A rigid pavement in Saguenay is not just a concrete slab—it is a thermal-mechanical system designed to survive a 60-degree annual temperature swing without losing load transfer.

Scope of work

One thing we see repeatedly in the Saguenay region is that contractors often underestimate the impact of the local fine-grained tills on rigid pavement performance. These soils, deposited by the Laurentide Ice Sheet, hold moisture aggressively. If you do not break the capillary action with a properly graded and compacted base course, you will get pumping at the joints after the first spring thaw. That is why every rigid pavement design we produce starts with a thorough Proctor test on the subbase material to confirm compaction targets, and an Atterberg limits assessment to quantify the plasticity of the underlying till.

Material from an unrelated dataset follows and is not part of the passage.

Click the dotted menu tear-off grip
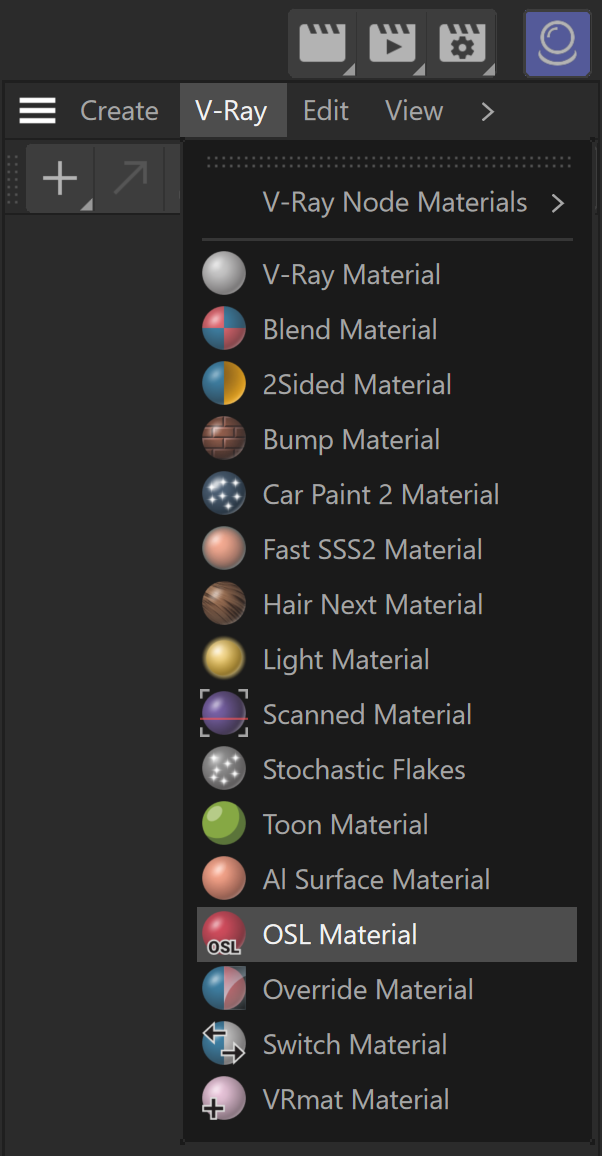Image resolution: width=602 pixels, height=1156 pixels. (388, 161)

In the Jonquière borough, where industrial parks expand over former agricultural land, we have found that adding a geotextile separator between the subgrade and the granular layer prevents fines migration and preserves the modulus of subgrade reaction for decades.
Rigid Pavement Design in Saguenay: Concrete Solutions for Harsh Climates
Technical reference image — Saguenay

Area-specific notes

Per the NBCC 2015 climatic data for Saguenay, the freezing index exceeds 1,500 degree-days, placing the city in a severe frost-susceptibility zone. The primary risk in rigid pavement design here is differential frost heave at panel corners, which leads to joint faulting and a rough riding surface within three to five years if the subbase is not adequately drained. We also contend with thermal curling stresses during the summer when the top of the slab can be 20°C hotter than the bottom, creating tensile stresses at the mid-edge that exceed the concrete’s fatigue limit over hundreds of cycles. For industrial yards, the risk shifts to chemical attack from de-icing salts and occasional aluminum processing byproducts, which degrade the paste fraction of the concrete if the mix design does not include supplementary cementitious materials. A poorly designed rigid pavement here fails in predictable ways—corner breaks, blowups at tight joints, and longitudinal cracking along the wheelpaths—which is why our team always runs a finite element fatigue analysis calibrated to local temperature gradients.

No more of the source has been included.